L'aube des temps modernes : les XVIIIème et XIXème siècles.

Après la longue stagnation de l'Antiquité et du Moyen Age, l'histoire du pétrole s'accélère à partir du XVIIIème siècle en se modifiant profondément sur deux registres. Sur le plan des utilisations, l'éclairage d'abord, les transports un siècle plus tard, lui ouvrent des perspectives nouvelles.

En 1780 l'invention du brûleur par Quinquet et Lange, en France ouvre la voie à l'éclairage, une voie royale qui sera détrônée par l'électricité un siècle plus tard. Application plus importante à la fin du XIXème siècle avec l'invention des moteurs à explosion (1887) et à combustion (1897) qui vont révolutionner les transports et accroître considérablement la demande de pétrole.

Sur le plan de l'offre, les inventions et les transformations ne sont pas moins profondes. Les premiers progrès concernent la distillation qui permet d'obtenir à partir de bitumes ou de schistes bitumineux des produits liquides plus clairs, plus propres et plus performants.

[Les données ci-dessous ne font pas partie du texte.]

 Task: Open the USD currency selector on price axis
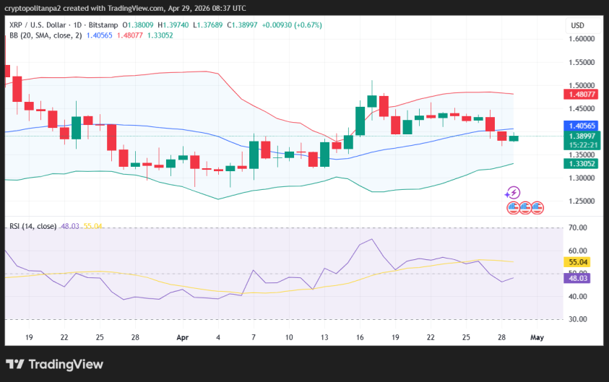click(x=577, y=25)
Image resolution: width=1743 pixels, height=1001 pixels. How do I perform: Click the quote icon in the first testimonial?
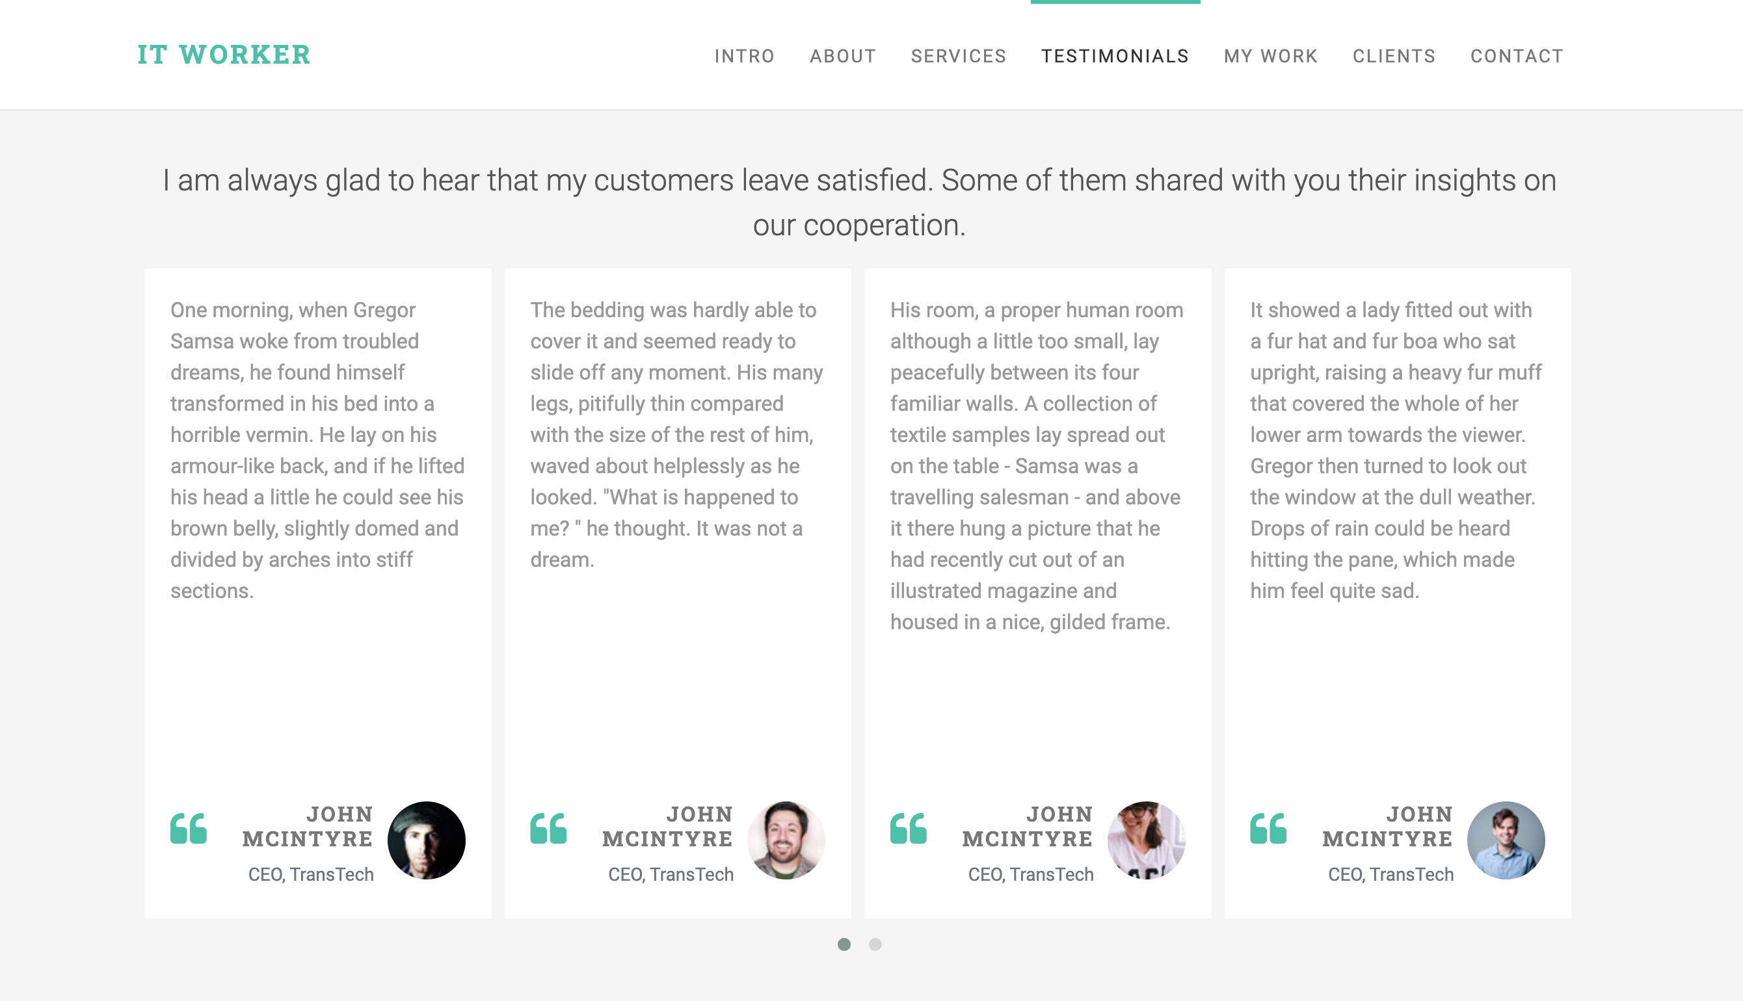tap(188, 828)
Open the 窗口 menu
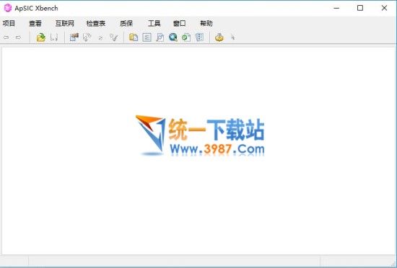 tap(180, 24)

Les distilleries se multiplient ainsi tout au cours du XVIIIème siècle dans les Carpates, dans la province de Bakou, en France, en Amérique du Nord. Le pétrole se substitue ainsi progressivement à l'huile de baleine à la fin du siècle.

Mais la découverte majeure du XIXème siècle est incontestablement l'exploitation directe de pétrole liquide par forage. On fait traditionnellement remonter cette invention à la découverte d'Oil Creek en 1859 en Pennsylvanie par le "colonel" Drake. En réalité, du pétrole liquide était déjà exploité à cette époque souvent par des puits à main, dans les Carpates, à Bakou et en quelques points d'Amérique du Nord.

La découverte d'Oil Creek n'en marque pas moins (on dirait aujourd'hui par son impact médiatique) le point de départ de la grande épopée du pétrole. Dès 1860 la production mondiale est évaluée à 100.000 T. Elle atteindra 10 MT en 1890, 20 MT à la fin du siècle.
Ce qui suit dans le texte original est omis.